- [Your instructions]
Restate word for word the lines of the entries below, starting with the line that holds "640x1280 pixels." and ending with the line that holds "Collapse sidebar using", and no others.

- [Data provided]
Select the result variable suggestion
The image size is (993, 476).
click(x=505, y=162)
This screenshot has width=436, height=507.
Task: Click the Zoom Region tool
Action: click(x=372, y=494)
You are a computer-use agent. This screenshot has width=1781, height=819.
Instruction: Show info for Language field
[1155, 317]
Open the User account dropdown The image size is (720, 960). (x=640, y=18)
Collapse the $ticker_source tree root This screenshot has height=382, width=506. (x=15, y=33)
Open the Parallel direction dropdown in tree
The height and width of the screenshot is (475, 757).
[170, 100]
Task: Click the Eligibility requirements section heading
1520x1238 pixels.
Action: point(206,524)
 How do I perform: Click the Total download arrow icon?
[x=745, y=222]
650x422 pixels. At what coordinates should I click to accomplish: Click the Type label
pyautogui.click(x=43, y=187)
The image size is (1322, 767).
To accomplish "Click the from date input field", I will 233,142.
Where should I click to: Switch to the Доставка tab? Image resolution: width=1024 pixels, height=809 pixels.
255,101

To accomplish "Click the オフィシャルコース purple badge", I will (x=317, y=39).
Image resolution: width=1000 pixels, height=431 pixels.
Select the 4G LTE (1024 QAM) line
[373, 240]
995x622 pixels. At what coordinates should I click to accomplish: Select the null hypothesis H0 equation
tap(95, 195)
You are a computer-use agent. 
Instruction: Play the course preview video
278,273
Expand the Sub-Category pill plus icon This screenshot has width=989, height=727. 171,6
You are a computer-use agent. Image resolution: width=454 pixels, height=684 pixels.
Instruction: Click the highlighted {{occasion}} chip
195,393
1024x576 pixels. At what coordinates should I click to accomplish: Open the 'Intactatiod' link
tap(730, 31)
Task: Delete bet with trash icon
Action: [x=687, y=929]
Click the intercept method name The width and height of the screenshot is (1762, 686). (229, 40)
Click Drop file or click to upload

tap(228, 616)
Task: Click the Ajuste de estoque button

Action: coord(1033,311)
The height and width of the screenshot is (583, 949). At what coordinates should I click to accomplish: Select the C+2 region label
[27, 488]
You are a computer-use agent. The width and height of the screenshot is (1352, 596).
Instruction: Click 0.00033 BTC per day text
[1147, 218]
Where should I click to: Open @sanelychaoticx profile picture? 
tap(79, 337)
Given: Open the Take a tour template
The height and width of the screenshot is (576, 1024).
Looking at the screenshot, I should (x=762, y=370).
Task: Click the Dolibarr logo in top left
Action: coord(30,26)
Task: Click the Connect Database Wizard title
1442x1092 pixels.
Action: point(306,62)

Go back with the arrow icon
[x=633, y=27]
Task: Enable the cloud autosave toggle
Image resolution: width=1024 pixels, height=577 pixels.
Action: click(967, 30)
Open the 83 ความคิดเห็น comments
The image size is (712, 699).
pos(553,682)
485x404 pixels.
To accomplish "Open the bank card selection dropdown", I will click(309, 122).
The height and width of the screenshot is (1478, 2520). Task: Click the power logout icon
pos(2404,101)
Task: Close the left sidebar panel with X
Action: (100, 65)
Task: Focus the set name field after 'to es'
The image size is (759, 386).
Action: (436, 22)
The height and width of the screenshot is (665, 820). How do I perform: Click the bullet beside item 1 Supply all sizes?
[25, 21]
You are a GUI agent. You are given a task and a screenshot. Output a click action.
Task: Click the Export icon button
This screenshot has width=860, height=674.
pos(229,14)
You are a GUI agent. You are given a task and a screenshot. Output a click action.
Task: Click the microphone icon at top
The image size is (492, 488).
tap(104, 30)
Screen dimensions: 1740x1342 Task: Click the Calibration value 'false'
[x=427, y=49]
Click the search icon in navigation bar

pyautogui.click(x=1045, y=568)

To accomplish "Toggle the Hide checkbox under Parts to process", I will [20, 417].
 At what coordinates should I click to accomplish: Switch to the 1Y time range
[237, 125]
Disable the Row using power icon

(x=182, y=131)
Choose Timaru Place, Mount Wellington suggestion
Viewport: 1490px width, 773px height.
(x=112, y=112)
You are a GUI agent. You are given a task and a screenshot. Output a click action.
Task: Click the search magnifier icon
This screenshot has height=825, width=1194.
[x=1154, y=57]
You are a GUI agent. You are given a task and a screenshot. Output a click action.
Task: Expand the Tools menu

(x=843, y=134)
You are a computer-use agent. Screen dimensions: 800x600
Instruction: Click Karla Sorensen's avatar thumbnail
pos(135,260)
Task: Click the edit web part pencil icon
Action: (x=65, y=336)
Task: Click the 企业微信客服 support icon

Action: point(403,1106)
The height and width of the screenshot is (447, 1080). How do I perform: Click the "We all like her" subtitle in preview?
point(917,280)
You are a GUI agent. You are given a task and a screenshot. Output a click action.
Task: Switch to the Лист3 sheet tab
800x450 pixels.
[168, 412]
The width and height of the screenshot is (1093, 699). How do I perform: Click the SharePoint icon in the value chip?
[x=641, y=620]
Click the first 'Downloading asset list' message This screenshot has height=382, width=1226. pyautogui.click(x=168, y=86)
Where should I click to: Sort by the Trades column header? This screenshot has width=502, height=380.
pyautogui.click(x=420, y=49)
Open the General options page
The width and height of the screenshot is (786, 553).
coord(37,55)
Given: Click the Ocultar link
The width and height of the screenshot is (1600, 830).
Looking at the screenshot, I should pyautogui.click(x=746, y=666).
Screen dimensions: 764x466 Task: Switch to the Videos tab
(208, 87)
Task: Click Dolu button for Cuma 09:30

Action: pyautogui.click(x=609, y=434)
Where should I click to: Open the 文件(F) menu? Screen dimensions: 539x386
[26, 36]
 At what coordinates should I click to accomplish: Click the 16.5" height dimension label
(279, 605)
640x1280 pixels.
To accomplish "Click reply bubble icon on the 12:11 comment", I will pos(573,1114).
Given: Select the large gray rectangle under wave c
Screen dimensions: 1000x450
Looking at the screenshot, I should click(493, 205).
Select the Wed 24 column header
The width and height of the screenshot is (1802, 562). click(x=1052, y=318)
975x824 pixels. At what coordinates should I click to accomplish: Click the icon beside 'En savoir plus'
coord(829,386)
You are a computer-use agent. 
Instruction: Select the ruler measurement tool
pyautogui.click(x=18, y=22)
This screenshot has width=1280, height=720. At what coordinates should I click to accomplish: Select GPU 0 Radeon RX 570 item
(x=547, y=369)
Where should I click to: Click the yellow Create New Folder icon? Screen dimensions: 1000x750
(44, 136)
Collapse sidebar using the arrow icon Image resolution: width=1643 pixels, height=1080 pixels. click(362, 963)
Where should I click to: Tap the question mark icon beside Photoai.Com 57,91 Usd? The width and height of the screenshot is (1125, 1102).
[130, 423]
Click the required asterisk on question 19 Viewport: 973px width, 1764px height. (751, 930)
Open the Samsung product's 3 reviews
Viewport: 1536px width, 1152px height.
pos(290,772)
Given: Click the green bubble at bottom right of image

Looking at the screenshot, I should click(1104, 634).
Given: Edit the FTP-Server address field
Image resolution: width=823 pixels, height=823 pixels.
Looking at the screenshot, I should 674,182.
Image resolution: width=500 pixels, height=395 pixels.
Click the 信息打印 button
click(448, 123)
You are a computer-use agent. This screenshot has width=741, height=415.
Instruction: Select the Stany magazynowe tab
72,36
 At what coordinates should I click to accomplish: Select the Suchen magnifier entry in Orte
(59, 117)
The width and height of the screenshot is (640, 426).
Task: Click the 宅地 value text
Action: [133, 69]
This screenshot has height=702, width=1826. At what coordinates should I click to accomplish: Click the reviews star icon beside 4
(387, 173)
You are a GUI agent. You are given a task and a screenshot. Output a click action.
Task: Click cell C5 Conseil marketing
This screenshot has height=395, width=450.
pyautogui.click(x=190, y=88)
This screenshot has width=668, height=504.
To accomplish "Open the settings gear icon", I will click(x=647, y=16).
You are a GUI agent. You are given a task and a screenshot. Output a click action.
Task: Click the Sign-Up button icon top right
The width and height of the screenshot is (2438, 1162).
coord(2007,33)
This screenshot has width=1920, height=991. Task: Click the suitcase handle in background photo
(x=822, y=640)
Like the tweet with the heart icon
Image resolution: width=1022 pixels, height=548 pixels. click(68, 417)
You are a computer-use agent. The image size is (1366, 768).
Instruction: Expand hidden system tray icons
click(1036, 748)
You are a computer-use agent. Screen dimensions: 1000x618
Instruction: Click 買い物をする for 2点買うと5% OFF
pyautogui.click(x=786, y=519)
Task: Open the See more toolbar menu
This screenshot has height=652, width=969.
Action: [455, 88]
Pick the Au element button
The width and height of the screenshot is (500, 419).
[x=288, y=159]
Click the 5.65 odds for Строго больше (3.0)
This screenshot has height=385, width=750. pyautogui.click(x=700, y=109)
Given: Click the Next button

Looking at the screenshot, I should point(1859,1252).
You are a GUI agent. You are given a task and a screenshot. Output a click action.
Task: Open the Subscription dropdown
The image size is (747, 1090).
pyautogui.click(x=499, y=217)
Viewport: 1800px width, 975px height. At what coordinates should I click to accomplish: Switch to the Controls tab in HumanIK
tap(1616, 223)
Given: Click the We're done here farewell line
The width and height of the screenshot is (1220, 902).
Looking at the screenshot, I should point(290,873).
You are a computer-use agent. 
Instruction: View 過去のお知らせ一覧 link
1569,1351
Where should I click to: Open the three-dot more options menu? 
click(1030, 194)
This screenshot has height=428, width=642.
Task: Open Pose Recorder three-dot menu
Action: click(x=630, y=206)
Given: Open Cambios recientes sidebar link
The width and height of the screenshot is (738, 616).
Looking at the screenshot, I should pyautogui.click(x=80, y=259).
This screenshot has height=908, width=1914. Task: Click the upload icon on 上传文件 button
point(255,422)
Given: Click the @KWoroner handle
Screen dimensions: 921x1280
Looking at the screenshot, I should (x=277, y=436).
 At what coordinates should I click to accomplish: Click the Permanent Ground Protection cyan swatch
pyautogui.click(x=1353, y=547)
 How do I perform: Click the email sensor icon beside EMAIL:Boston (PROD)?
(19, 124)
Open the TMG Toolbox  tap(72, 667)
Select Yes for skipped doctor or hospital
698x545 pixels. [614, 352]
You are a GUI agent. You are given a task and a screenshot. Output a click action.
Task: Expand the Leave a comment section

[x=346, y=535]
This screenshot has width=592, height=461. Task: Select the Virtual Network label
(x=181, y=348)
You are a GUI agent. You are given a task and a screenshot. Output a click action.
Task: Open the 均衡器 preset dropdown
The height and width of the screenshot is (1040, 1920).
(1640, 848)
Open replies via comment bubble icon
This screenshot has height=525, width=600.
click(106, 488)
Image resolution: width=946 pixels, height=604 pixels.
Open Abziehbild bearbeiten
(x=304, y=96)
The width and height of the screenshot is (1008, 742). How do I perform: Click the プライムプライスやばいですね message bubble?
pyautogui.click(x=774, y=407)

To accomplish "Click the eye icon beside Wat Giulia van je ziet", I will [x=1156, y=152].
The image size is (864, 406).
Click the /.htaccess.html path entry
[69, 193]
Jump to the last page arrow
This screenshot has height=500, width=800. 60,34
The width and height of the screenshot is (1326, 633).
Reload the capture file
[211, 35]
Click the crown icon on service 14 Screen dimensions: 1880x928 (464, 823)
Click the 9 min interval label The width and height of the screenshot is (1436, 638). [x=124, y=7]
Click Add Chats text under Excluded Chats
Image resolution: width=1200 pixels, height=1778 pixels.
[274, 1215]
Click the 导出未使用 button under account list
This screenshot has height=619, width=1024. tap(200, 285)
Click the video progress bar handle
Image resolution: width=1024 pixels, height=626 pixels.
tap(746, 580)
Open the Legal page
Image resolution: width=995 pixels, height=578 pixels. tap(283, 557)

- [Problem solution]
640x1280 pixels.
To accomplish "Click reply bubble icon on the 12:11 comment", I will pos(573,1114).
Given: Select the large gray rectangle under wave c
Screen dimensions: 1000x450
Looking at the screenshot, I should click(493, 205).
Select the Wed 24 column header
The width and height of the screenshot is (1802, 562). click(x=1052, y=318)
975x824 pixels. At what coordinates should I click to accomplish: Click the icon beside 'En savoir plus'
coord(829,386)
You are a computer-use agent. 
Instruction: Select the ruler measurement tool
pyautogui.click(x=18, y=22)
This screenshot has width=1280, height=720. At what coordinates should I click to accomplish: Select GPU 0 Radeon RX 570 item
(x=547, y=369)
Where should I click to: Click the yellow Create New Folder icon? Screen dimensions: 1000x750
(44, 136)
Collapse sidebar using the arrow icon Image resolution: width=1643 pixels, height=1080 pixels. click(362, 963)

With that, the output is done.